MIAMI — A sandy shoreline runs outside Patrick Wiese's front door. A white crane toes through gentle blue-green waters as the sun beams overhead. The view of downtown is spectacular, the fishing good and the rent free.
Yet he'd give it all up for a bed in a warehouse.
Wiese is among 52 sex offenders living under a busy bridge over Biscayne Bay that connects Miami to Miami Beach. The state insisted two years ago it would urge them to leave, but the community has only grown.
It has become a makeshift town of parolees and others who struggle to find affordable housing that doesn't violate strict local ordinances against sex offenders living too close to schools, parks and other places children congregate.
In the angled area where the bridge meets a concrete slope, residents have put up domed tents, a shack housing a makeshift kitchen, a camper, even a weight bench. They've spray painted the slope and the pillars supporting the bridge: "We 'R' Not Monsters." "They Treat Animals Better!!!" "Why?"
"They throw us under here and just hope that we can do something ourselves," said 47-year-old Wiese, standing in the doorway to a small shack made of collected wood scraps. "If I was a murderer, they would help me, they would find me a home, and they would find me a job."
Once entered in the sex offender registry, a person typically stays for life. In Miami-Dade County, such people must live at least 2,500 feet from places children gather, making only a handful of areas — generally out of an offender's price range — possible homes. The county's rules governing its 1,030 registered sex offenders are considered among the state's most restrictive.

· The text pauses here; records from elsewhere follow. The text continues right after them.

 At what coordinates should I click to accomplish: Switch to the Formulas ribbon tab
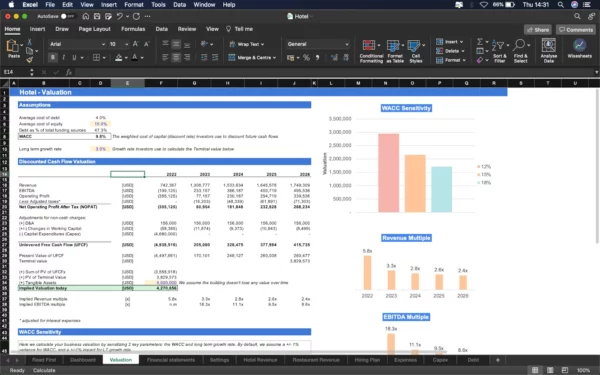coord(133,29)
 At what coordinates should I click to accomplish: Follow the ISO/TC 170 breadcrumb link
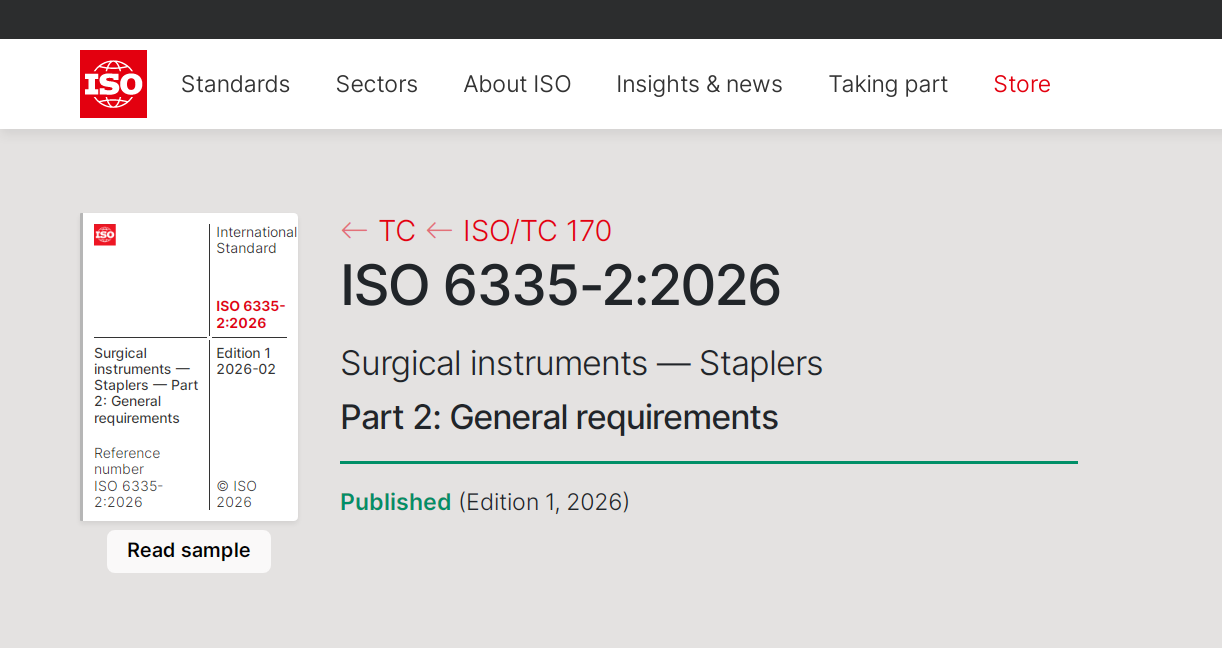point(537,231)
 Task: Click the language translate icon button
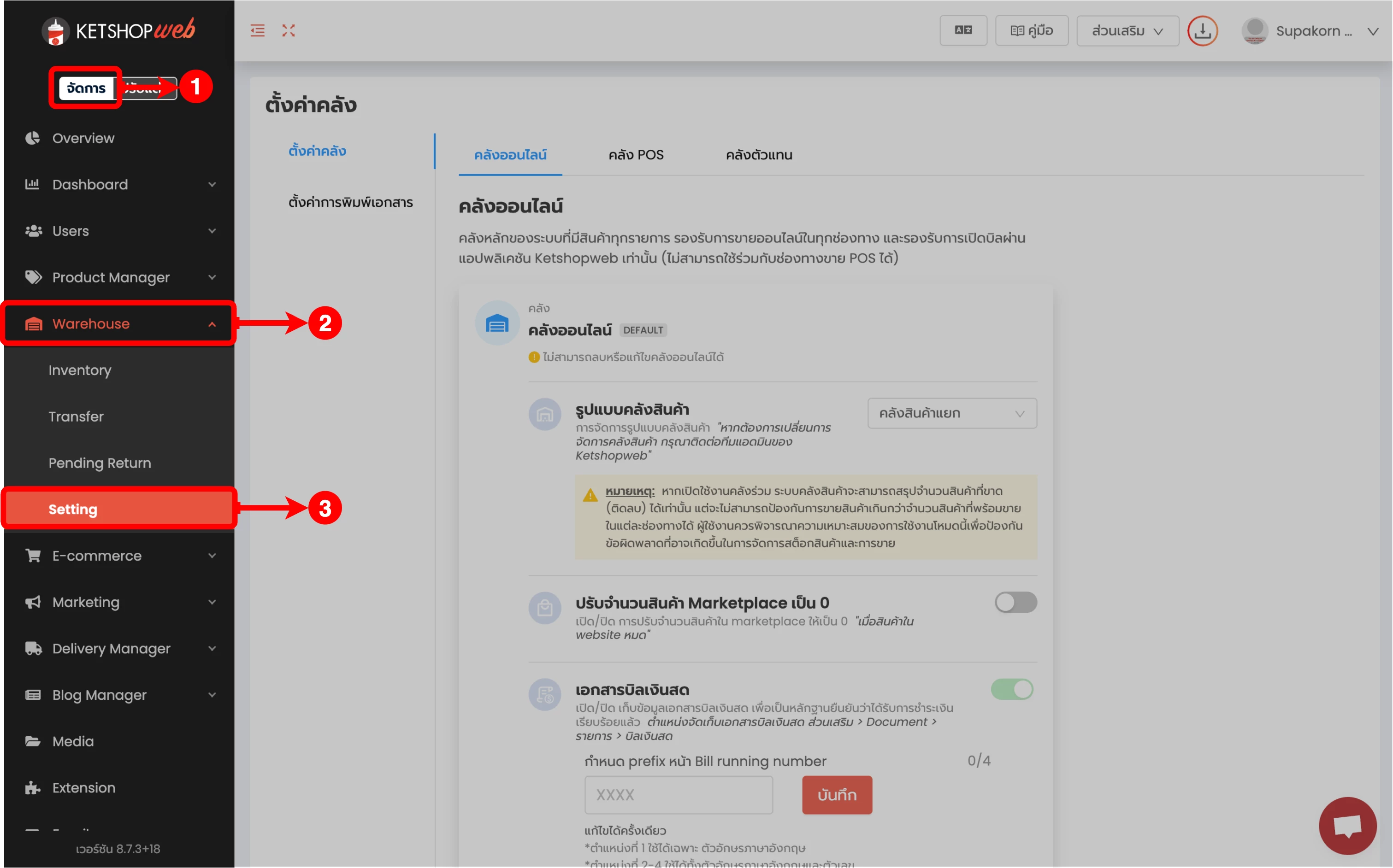963,30
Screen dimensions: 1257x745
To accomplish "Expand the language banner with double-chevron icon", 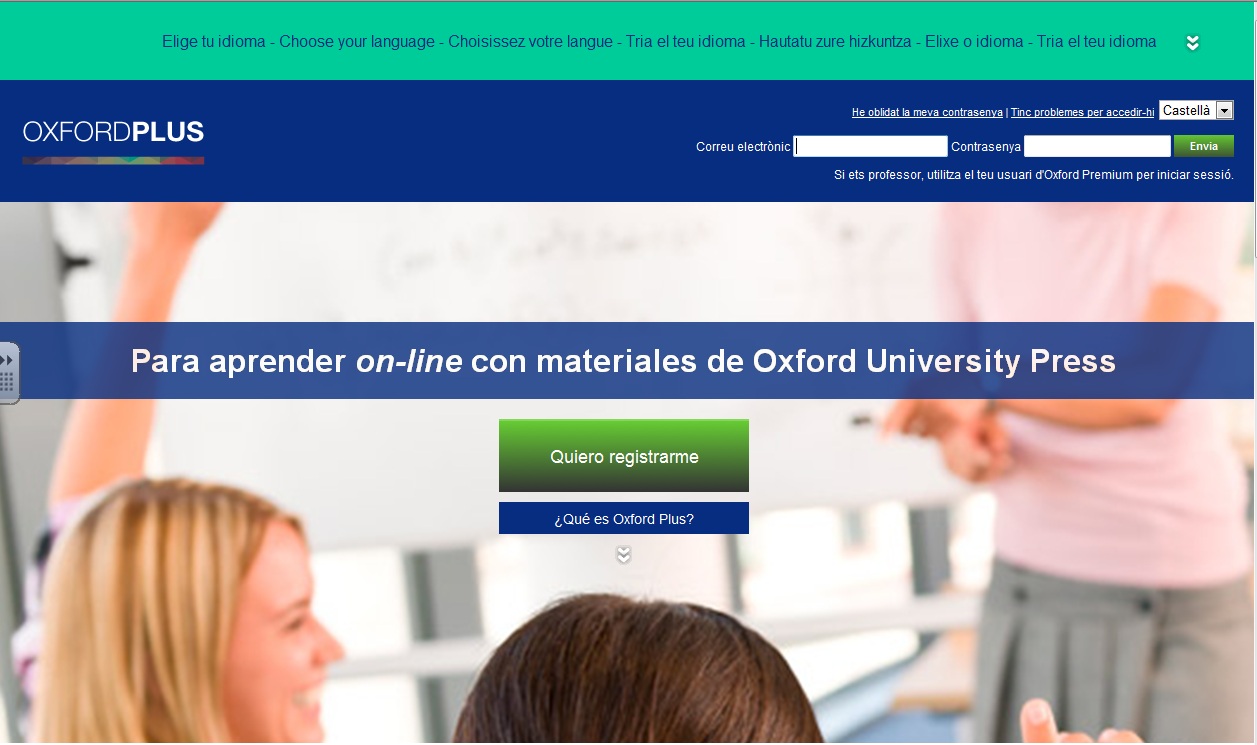I will click(x=1192, y=43).
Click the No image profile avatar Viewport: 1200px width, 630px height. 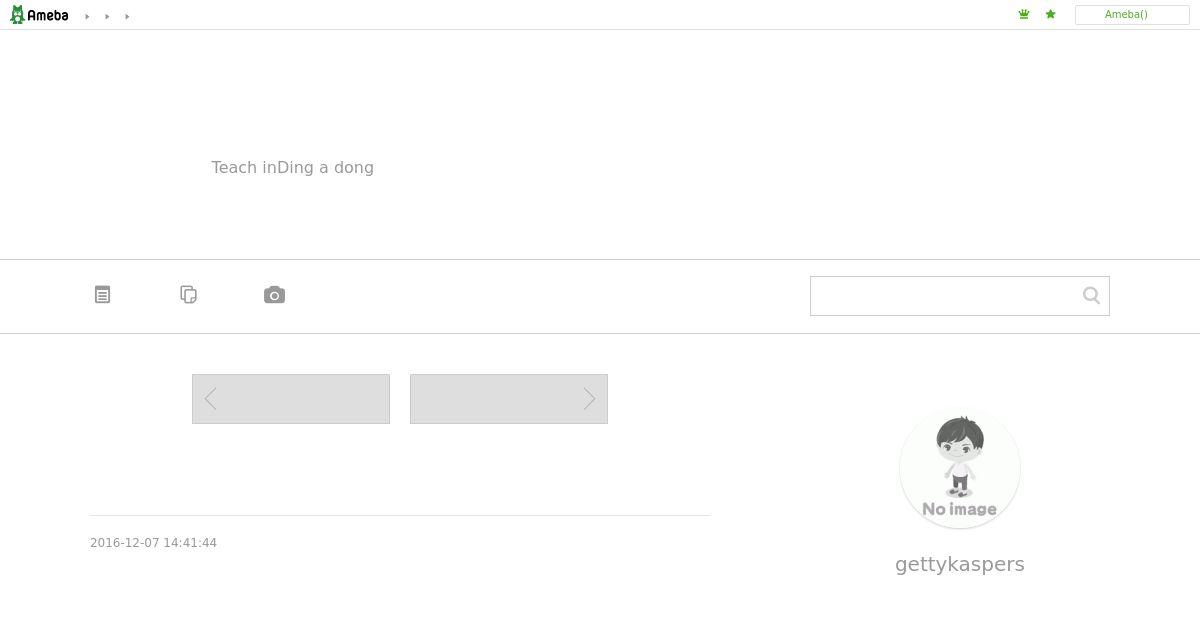point(960,468)
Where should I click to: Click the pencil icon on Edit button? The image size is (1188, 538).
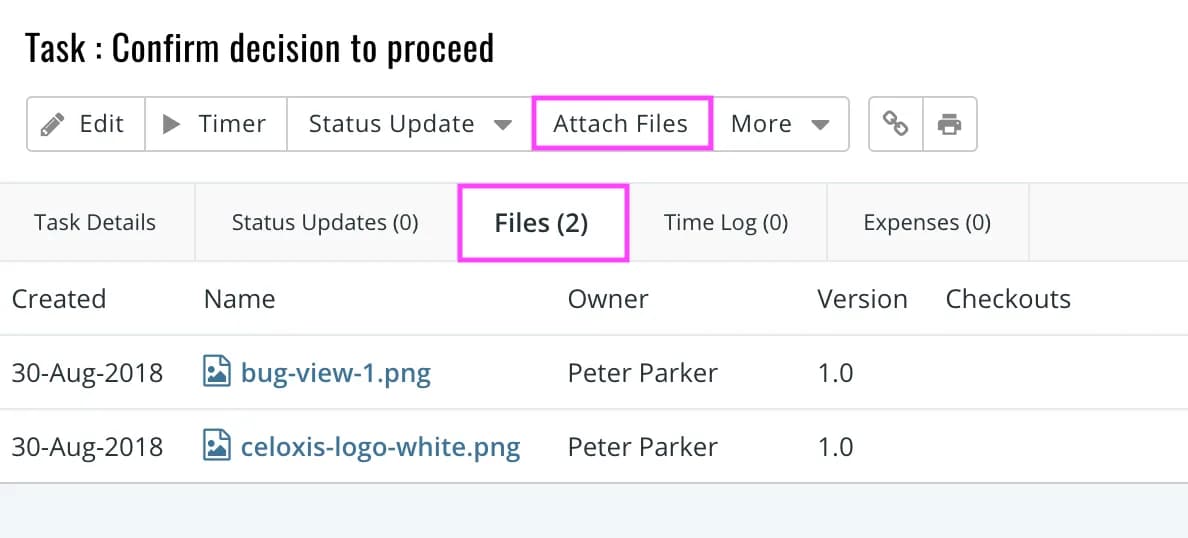coord(52,124)
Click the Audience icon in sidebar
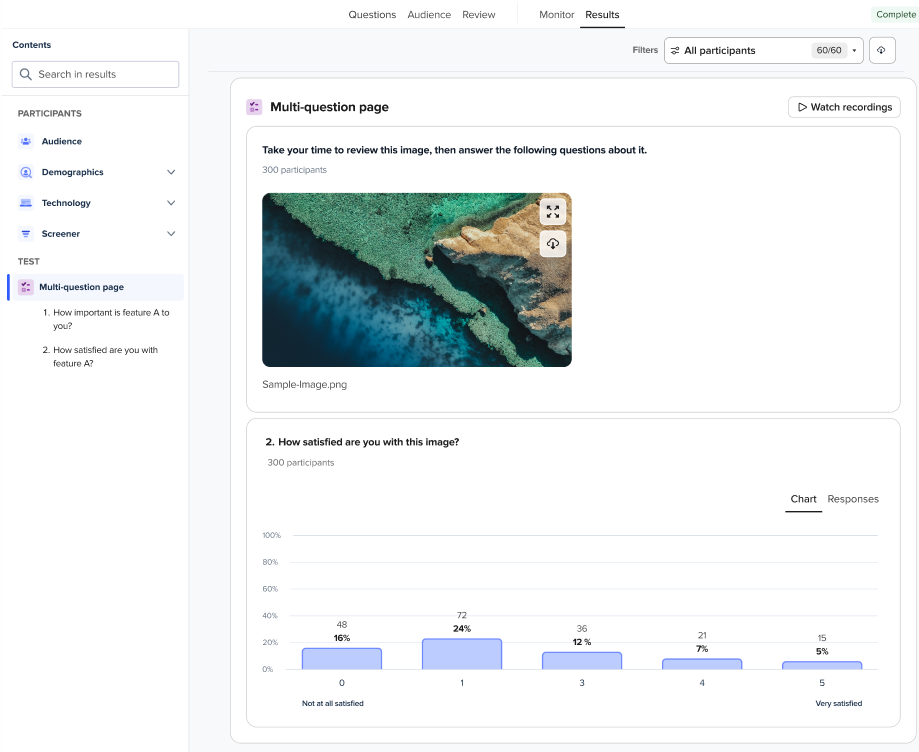The height and width of the screenshot is (752, 919). pyautogui.click(x=26, y=142)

Many offenders have family or friends who would house them but can't because they live too close to a school or playground or bus stop.
“This is un-American," said Carlene Sawyer, chapter president of the Miami chapter of the American Civil Liberties Union.
I disagree!! In America we should put child molesters in prison! When, and how, did it become our responsibility to provide jobs and housing for them? They “R” monsters and we treat animals better for good reason.
Every few weeks I get a flier from the police department informing me that another one of them has been released into my neighborhood. There is a picture of the molester, a description of his crime, and a footnote that he is very likely to re-offend! You can’t get 1000 feet from a school, park or some other place where children play in my neighborhood. How much sense does that make???!!! I don’t want one of them in my neighborhood, with or without any children.
How about keeping them in prison? What’s wrong with that idea? Too expensive? Then just give them a fishing pole and a one way trip to “Child Molester Island”, 1000 miles from nowhere. There, they could eat tropical fruits, fish and live out their days molesting each other to their hearts content.
As always…I could be wrong, but that’s what I think.